One of the things that sold me on GURPS as a system back in ’88-’89 in addition to the cool advantage and disadvantage write-ups and the way skills were treated, was the magic system. I had issues with Vancian magic at the time, although I keep Tales of the Dying Earth in a special place on my shelves, near The Magicians, The Name of the Wind, and Jonathan Strange & Mr. Norrell.
Also occupying a sizeable portion of my shelves is my collection of occult books. I am a practicing pagan, and my assorted collections of folk magic have a personal meaning to me. One of the authors in the world of neopagan publishing happens to be Isaac Bonewits , the only known person to have graduated UC Berkeley with a BA in Magic. He also wrote a gaming supplement publushed by Steve Jackson Games called Authentic Thaumaturgy . I had seen it at a game shop years ago, but only picked it up in the last few years.
Some of his concepts about the Laws of Magick made it into very popular book The Master of the Five Magics, by Lyndon Hardy. Traces of them show up in Jim Butcher’s Harry Dresden books, and in David Edding’s Belgariad. Some of them are dealt with neatly in Fritz Lieber’s ConjureWife, and Robert A Heinlein also approached them in Waldo and Magic, Inc.
The GURPS “vanilla” magic has little to do with these narratives. There was a hint of something in the improvised rules, a little in the Rune magic system in Magic, and some bits I don’t recall well from a White Wolf Adaptation of Mage (there weren’t enough pre scripted spell effects for my taste). When GURPS Voodoo came out, we saw the birth of what would later become Ritual Path Magic . It was interesting, but my game operated at a much lower point range.
Technomancer was an awesome addition to the field; I used a lot from this.
A few years later, there was Unlimited mana magery, or umana, which in some ways echoed aspects of the spell failure system from Mage the Ascension. A major campaign event in my game was the result of a catastrophic umana event.
There are a lot of in depth discussions about Thaumatology; some of the better ones are on Psedobobo’s blog Let’s GURPS.
There have been a number of alternate systems for magic since then; Sorcery, which does a magic as powers thing, precedented with the introduction of Magic Bolt in DF 11: Power Ups, and in keeping with GURPS Powers, but not holding a flavor I really like. There is also Ritual Path Magic, which has heavy fan support, but is a little mathy and sparse on the Grimoire end for my preferences. I am much more of a plug and play kinda guy; I am not trying to design advantages and rituals; I have too many munchkins in my game to not be checking the math, and it isn’t my strong suit. Ymmv.

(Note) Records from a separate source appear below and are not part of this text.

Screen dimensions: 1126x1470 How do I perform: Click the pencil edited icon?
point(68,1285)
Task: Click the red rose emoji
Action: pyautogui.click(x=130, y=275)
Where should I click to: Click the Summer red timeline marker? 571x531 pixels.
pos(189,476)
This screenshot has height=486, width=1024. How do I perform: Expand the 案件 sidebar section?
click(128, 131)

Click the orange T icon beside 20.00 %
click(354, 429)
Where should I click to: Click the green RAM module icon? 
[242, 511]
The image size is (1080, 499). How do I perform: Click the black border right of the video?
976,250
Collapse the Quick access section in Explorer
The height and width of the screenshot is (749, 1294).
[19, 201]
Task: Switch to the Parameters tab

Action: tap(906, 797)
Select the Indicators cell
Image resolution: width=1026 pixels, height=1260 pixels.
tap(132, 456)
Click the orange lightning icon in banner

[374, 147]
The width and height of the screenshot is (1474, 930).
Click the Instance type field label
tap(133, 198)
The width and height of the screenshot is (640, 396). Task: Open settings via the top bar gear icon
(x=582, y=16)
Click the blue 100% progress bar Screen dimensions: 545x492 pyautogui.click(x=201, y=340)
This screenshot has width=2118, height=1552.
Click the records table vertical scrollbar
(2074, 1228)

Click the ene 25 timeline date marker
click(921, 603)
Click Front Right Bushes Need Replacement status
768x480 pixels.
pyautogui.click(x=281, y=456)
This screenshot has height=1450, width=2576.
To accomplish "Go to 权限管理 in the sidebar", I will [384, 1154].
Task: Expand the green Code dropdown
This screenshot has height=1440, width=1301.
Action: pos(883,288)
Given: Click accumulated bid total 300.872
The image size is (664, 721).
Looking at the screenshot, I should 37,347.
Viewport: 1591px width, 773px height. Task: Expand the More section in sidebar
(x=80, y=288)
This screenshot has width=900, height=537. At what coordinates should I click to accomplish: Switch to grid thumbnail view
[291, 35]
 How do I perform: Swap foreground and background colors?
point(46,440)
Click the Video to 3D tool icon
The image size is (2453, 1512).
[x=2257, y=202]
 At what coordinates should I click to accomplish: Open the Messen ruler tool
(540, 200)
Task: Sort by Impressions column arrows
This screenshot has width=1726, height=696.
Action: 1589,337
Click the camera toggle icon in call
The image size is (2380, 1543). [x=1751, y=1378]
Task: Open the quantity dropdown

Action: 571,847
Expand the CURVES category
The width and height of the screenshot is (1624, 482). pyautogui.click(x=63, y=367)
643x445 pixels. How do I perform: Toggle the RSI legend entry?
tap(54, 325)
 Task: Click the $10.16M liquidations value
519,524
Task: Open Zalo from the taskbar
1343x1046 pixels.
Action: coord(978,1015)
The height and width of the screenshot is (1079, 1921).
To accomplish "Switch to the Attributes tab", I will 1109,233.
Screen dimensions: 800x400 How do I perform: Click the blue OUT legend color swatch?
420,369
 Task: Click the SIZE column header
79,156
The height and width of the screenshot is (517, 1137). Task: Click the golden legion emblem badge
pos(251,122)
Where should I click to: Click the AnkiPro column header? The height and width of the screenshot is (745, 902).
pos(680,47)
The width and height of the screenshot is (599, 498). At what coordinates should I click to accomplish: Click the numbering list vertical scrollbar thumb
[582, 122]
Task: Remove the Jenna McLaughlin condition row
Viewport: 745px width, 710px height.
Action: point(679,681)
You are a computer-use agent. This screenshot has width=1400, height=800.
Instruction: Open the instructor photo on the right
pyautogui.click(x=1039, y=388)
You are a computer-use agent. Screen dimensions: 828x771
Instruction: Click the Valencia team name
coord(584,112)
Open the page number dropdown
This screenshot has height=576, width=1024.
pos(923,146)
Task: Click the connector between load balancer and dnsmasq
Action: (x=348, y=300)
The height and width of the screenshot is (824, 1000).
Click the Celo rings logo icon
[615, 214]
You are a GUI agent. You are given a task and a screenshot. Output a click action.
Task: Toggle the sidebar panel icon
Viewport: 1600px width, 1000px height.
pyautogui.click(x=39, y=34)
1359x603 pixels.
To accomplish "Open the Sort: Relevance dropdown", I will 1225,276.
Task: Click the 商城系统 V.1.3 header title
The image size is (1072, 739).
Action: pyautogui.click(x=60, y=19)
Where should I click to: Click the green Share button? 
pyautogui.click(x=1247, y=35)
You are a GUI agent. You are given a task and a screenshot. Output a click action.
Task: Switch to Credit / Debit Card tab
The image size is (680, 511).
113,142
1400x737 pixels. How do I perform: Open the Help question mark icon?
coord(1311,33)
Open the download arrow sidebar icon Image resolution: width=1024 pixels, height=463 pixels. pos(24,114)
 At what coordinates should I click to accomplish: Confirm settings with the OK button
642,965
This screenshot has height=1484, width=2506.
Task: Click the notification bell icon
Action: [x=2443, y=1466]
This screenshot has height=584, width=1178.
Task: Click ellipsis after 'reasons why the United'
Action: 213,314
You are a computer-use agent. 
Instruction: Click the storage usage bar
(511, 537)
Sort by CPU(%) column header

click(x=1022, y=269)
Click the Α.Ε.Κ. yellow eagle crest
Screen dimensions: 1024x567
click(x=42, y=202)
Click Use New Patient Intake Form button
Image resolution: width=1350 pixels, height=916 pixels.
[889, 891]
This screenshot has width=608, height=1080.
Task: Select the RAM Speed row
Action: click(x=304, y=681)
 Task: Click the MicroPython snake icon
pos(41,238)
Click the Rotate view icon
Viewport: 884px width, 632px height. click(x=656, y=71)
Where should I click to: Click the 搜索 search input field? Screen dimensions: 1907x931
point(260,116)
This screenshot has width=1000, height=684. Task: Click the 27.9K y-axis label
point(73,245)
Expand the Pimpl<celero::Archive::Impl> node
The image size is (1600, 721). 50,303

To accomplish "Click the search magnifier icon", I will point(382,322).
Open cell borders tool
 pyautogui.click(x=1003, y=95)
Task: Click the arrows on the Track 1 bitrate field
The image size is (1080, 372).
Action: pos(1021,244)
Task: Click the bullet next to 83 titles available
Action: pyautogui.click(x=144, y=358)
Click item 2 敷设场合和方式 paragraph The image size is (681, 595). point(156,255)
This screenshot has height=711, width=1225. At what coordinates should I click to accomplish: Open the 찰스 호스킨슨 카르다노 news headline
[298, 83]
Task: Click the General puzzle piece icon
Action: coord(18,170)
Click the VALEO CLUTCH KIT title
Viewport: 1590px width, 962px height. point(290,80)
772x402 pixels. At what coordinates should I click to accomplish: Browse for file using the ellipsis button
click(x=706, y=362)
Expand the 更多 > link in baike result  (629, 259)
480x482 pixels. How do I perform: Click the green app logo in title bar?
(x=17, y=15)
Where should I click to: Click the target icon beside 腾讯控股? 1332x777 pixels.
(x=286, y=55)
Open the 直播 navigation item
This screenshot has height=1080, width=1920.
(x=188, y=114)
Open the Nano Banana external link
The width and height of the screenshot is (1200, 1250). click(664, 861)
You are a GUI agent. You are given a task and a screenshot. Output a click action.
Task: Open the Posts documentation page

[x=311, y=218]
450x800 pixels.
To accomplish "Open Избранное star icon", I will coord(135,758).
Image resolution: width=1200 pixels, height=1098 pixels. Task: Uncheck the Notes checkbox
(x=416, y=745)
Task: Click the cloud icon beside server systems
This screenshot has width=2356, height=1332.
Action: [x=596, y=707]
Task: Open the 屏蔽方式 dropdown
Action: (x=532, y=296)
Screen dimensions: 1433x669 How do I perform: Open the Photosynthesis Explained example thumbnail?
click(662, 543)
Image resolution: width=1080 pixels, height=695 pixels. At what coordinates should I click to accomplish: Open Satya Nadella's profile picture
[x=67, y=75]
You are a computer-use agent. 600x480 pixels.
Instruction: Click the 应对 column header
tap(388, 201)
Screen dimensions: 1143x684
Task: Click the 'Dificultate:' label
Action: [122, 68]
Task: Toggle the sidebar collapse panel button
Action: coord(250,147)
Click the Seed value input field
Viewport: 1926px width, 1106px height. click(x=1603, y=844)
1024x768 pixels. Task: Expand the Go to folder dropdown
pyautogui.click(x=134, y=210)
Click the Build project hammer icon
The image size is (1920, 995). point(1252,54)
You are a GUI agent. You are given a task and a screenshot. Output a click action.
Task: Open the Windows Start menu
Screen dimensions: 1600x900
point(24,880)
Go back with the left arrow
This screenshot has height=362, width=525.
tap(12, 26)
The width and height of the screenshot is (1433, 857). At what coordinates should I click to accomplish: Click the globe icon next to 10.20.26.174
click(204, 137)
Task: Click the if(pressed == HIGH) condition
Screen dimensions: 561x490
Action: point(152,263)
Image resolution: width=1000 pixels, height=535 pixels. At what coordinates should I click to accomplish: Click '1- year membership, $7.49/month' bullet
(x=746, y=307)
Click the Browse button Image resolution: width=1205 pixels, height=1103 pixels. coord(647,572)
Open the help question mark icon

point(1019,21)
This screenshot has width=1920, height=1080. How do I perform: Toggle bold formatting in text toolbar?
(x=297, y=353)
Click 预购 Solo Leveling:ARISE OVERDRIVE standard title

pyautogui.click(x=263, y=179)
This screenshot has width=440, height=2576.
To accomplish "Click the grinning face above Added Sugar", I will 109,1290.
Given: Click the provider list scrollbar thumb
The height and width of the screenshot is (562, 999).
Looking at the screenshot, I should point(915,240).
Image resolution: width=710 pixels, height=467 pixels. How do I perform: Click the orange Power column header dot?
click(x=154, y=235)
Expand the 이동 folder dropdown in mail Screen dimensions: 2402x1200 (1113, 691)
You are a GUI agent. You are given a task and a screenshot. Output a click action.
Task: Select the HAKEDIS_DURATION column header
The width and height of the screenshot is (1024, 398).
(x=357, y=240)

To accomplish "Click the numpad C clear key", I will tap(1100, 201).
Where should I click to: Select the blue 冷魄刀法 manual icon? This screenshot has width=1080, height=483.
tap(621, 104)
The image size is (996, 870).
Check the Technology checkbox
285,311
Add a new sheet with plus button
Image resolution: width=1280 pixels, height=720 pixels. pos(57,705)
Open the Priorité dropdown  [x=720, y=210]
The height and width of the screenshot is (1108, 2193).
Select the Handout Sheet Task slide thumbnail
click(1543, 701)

One of Bonewits’ criticisms of Vancian (and most roleplaying game depictions of magic) is the ideas that spells, once cast, are forgotten, and, that they can be cast quickly. He proposedthat one might, through a careful, lengthy, and preplanned ritual, build an “astral machine” designed to generate a magical effect, and store energy for the effect, that the practitioner could then release later with a ritual shortened by autohypnotic trance; effectively building a spell in reserve before the adventure, and rapidly releasing it with an abreviated casting during it.
Not too far fromt he characters in the Dying Earth who would arm themselves with a few spells, and feel them buzzing about in their heads until released.
Not far at all from Incanters attaching prepared and extensive rituals to their auras and quick casting later. I checked with Ghostdancer, and Authentic Thaumaturgy was not on his list of researched books for DF 19; great minds think alike, it would seem. Incantation magic has it’s casters preload spells to cast later, and are limited to otherwise weak improvised magic. It sounds like classic dungeon wizardry, and should appeal to those who find the standard system too vanilla. Go pick it p!